**TASK PROMPT:** Render the lines from the line with "At what (x,y)" to the line with "Looking at the", both included, as a Markdown table with the columns Row and Line. Skip any blank lines and leave the pictures out.

**MATERIAL PROVIDED:**
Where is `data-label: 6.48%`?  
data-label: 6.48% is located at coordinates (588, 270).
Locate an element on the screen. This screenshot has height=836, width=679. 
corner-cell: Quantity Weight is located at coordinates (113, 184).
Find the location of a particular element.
...
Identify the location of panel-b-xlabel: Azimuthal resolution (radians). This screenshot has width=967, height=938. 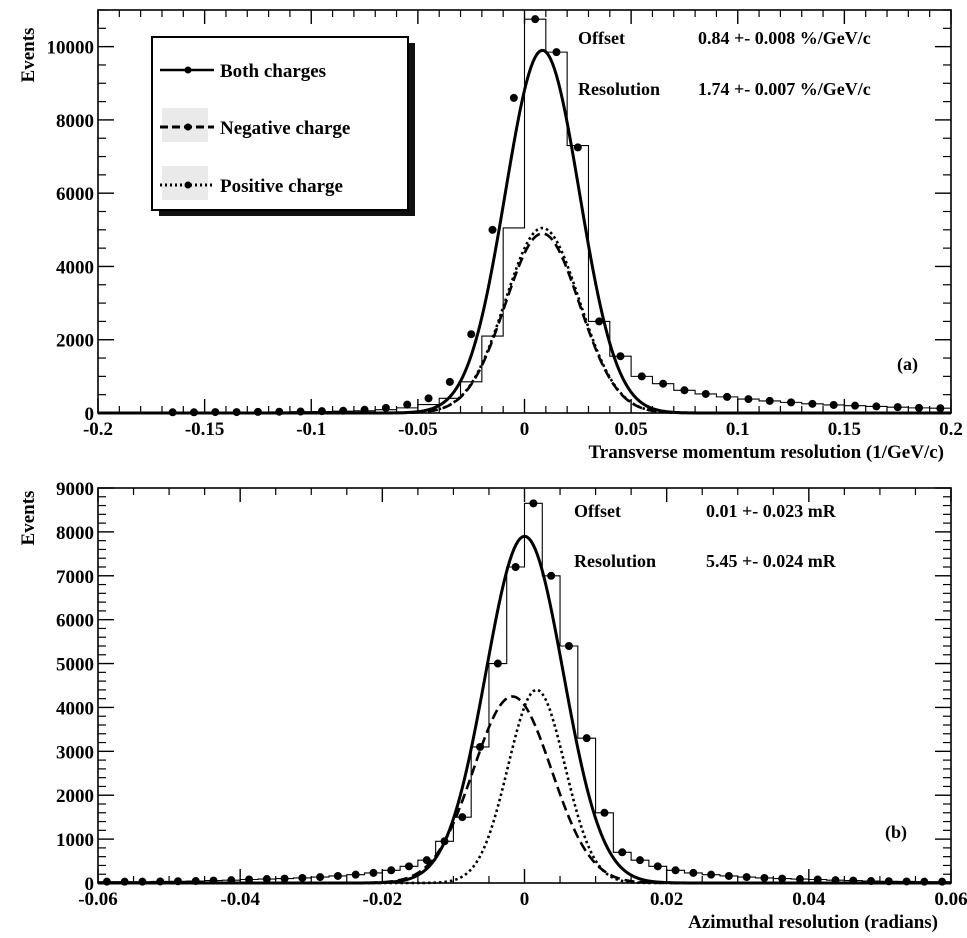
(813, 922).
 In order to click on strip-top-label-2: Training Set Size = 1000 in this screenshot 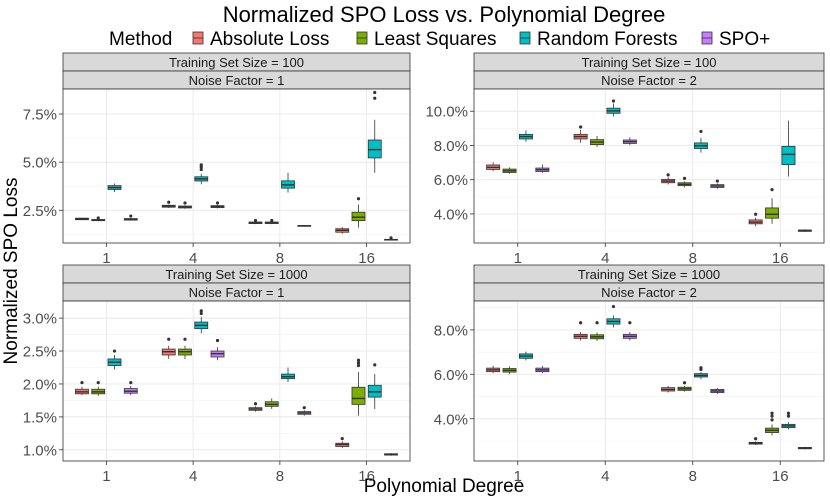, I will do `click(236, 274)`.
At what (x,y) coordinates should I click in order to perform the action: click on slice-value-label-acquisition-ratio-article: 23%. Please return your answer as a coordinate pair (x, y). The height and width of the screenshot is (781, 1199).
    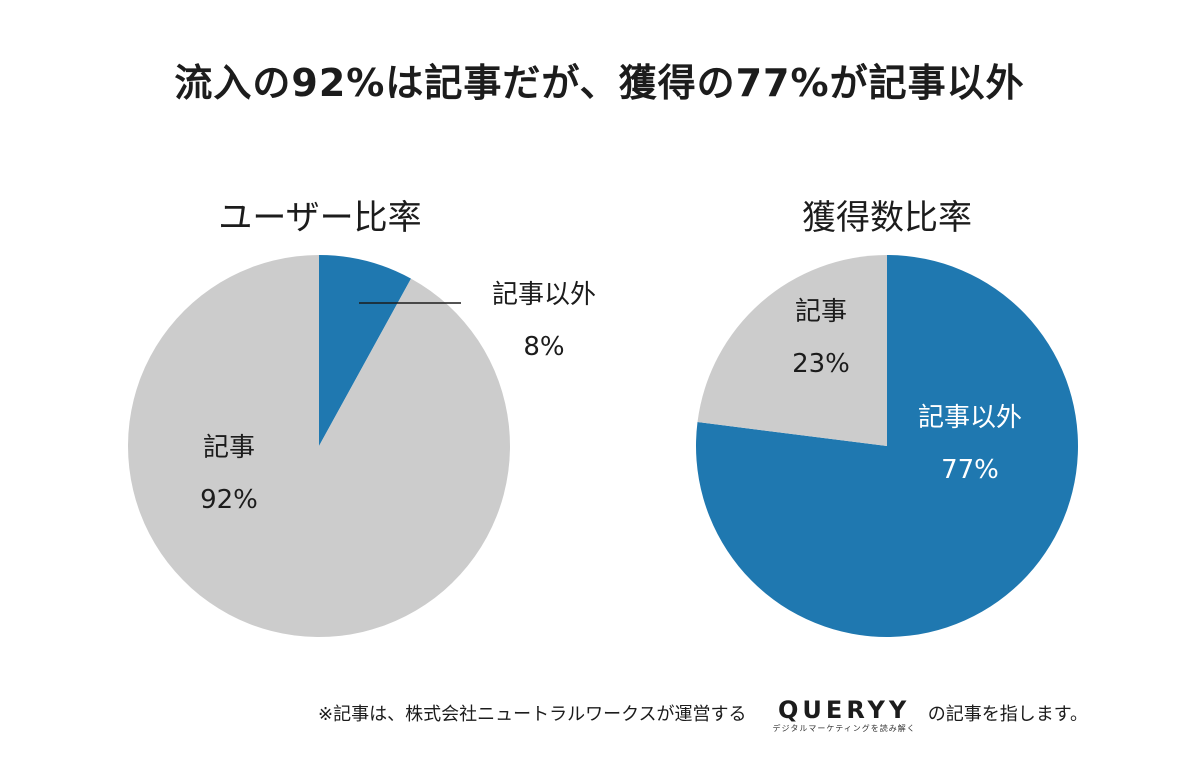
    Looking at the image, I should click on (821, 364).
* * *
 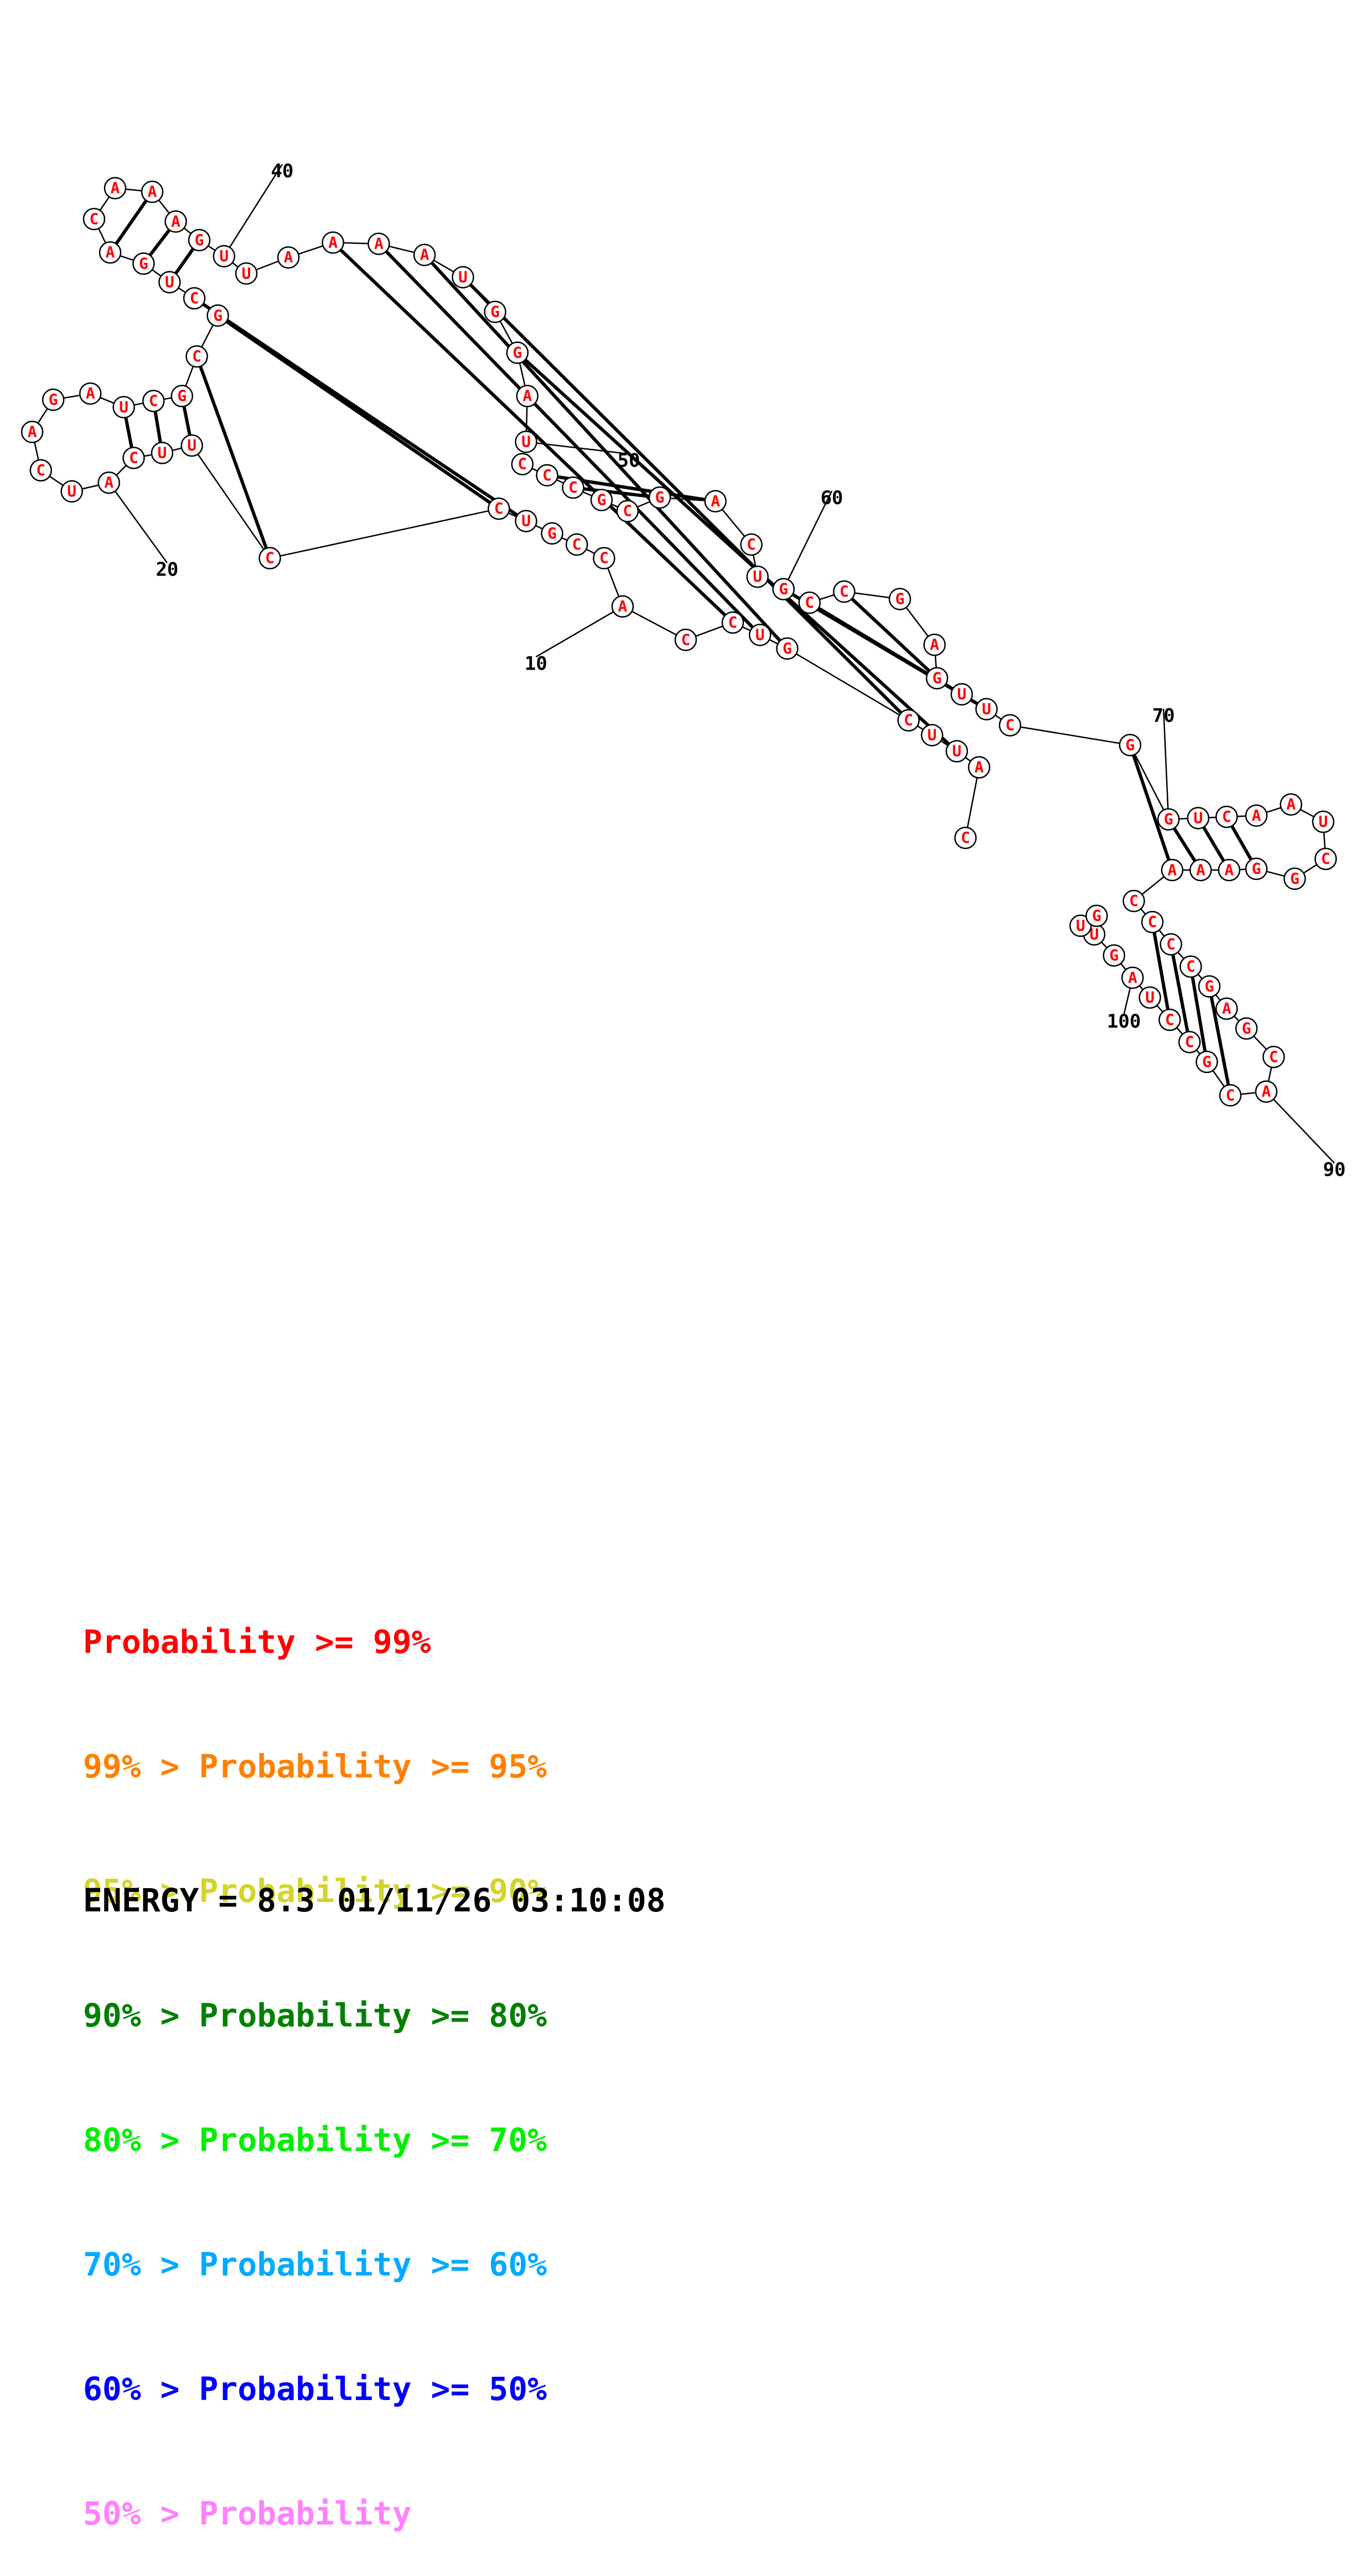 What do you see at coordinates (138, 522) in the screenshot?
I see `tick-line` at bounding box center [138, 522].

**ANSWER SECTION:**
| Row | Line |
|---|---|
| 1 | At what (x,y) coordinates should I click in order to perform the action: click on slice-value-label-acquisition-ratio-article: 23%. Please return your answer as a coordinate pair (x, y). The height and width of the screenshot is (781, 1199). |
| 2 |     Looking at the image, I should click on (821, 364). |